During the 22nd Biennial Conference of the Asian Association of Agricultural Colleges and Universities at Visayas State University, international and national plenary speakers highlighted the critical role education plays towards sustainable growth in the changing global setting, particularly in the field of agriculture, science and technology, environmental conservation, and allied fields.

Dr. Fernando A. Bernardo, first president and founder of the then Visayas State College of Agriculture (ViSCA), now Visayas State University (VSU), and former AAACU president, said that the 21st century is changing and higher education institutions (HEIs) should be ready to address emerging challenges by having a strong focus on science and technology (S&T).

“A university should be able to establish strong extension projects, address environmental issues such as climate change and biodiversity loss, improve the curriculum on agriculture and entrepreneurship, among others,” Bernardo said.

Dr. John J. Kennelly, President of the Global Confederation of Higher Education Associations for the Agricultural and Life Sciences (GCHERA) in Canada, firmly believes that university graduates can become agents of positive change in addressing global challenges in agriculture.    

Graduates have the ethical foundation, knowledge, skills—especially leadership, entrepreneurship, and creativity—to succeed in their future careers,” Kennelly said.

Dr. Lee S. Yudin, Dean of the College of Natural and Applied Sciences at the University of Guam, complemented Kennelly’s notion when he talked about the trends/challenges on sustainability in today’s setting including population growth, increasing competition for natural resources, food loss and waste, climate change, agricultural productivity, and innovation, among others.

Yudin said that curriculum changes, internships or real-world experiences, and science-based research help prepare students to meet these challenges.

Mr. Arsenio G. Barcelona, President of Harbest Agribusiness Corporation, back these up, advocating for a constant improvement of the curriculum and student exposure to professionals in different industries. Apart from the knowledge and skills that schools provide, though, Barcelona believes that institutions should also help form good character.

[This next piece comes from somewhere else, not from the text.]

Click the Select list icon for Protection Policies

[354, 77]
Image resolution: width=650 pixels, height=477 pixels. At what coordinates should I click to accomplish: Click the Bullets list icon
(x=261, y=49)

“The formula to be a successful agri-entrepreneur is 10% science, 40% skills through experience and 50% good character,” Barcelona said.

Dr. William D. Dar, President of the InangLupa Movement, a social movement working for an inclusive, science-based, resilient and market-oriented Philippine agriculture, said there is a link between education, agriculture, agri-business, and sustainable development.

“HEIs play a big role in science, technology, and innovation. Extension programs should anchor on the research programs of the academe, which in turn should anchor on its curriculum programs,” he said.

Dr. Abdul Shukor Juraimi, Dean of the Faculty of Agriculture at Universiti Putra Malaysia (UPM), drove the same point when he talked about transforming agricultural education, research, and extension towards sustainable development.

Juraimi highlighted that revised curriculum agriculture education should be relevant to the current status of agriculture; research endeavors should address issues on agriculture, and extension projects should be able to disseminate the findings and technology of the research to the community.

As Atty. Joselito C. Alisuag, Director IV of the CHED Office of Internal Quality Assurance Governance, has this to say, “Peace and development for our country should come from university systems.”

Dr. Weerapon Thongma, Vice President for Student Development and Alumni Relations at Maejo University, Thailand, focused on environmental conservation through education.

More than 20 colleges and universities in the Philippines participated in the four-day international forum, anchored on the theme, “Harnessing Education as a Vehicle for Sustained Growth in Asia.” The 2018 conference was held at VSU from October 15 to October 18.